The new iPod shuffle looks really slick and has some neat features, just like Apple products always do and have. I’m sure it’s a solid piece of hardware and all that too but it fails tremendously in one aspect, and this one is a devious move on the part of Apple, a company I thought liked music but which is now taking a dump on anyone with a serious interest in the quality of sound moving from iPod to ear.

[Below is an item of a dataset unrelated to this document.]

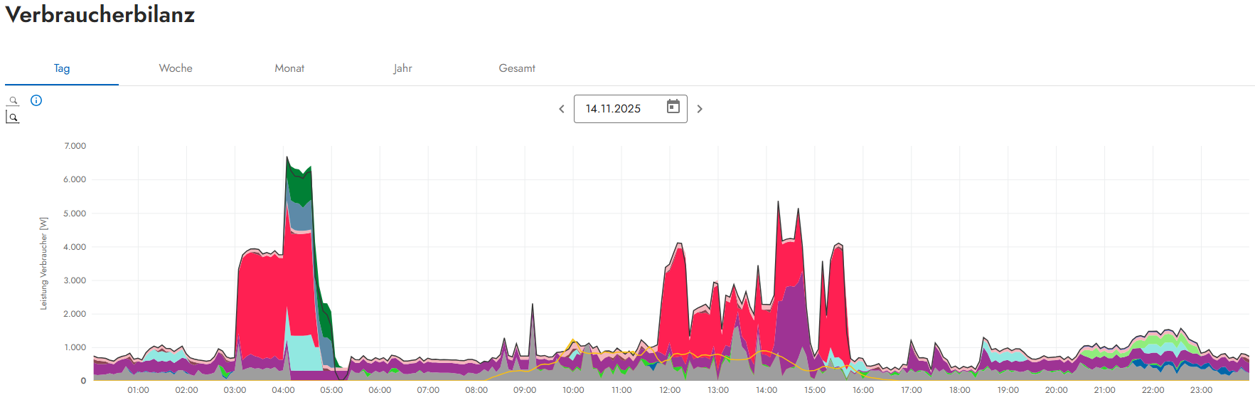
Task: Activate the two-axis chart zoom tool
Action: (13, 117)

As revealed in this review and others like it the design of the third generation iPod shuffle and custom chip inside of it effectively makes your favorite pair of headphones unable to play nice with it. From the article on iLounge:
There is, however, something that many users will care about: the new shuffle doesn’t fully work with any headphones except Apple’s. Because of what Apple has done here—something sneaky and arguably terrible for consumers, especially if it continues with other iPod and iPhone products in 2009—if you plug your old third-party headphones of any sort into the new shuffle, you’ll find that you can’t do anything with the device other than have it continuously play music, without volume controls or interruption, unless of course of you turn it off. Surprise: the only third-party headphones that will work are ones that haven’t even entered manufacturing yet, because they’ll need to contain yet another new Apple authentication chip, which will add to their price. Your only alternatives will be third-party remote control adapters—also not yet available, as Apple’s not even making one—and using Apple’s earphones.
Personally I think this is evil or at least really stupid. It’s common knowledge that the headphones that have come with every model of iPod so far pretty much suck and most people I know who buy an iPod get themselves another pair of headphones practically immediately, as did I. But someone getting the new shuffle can’t do that and that sucks big time.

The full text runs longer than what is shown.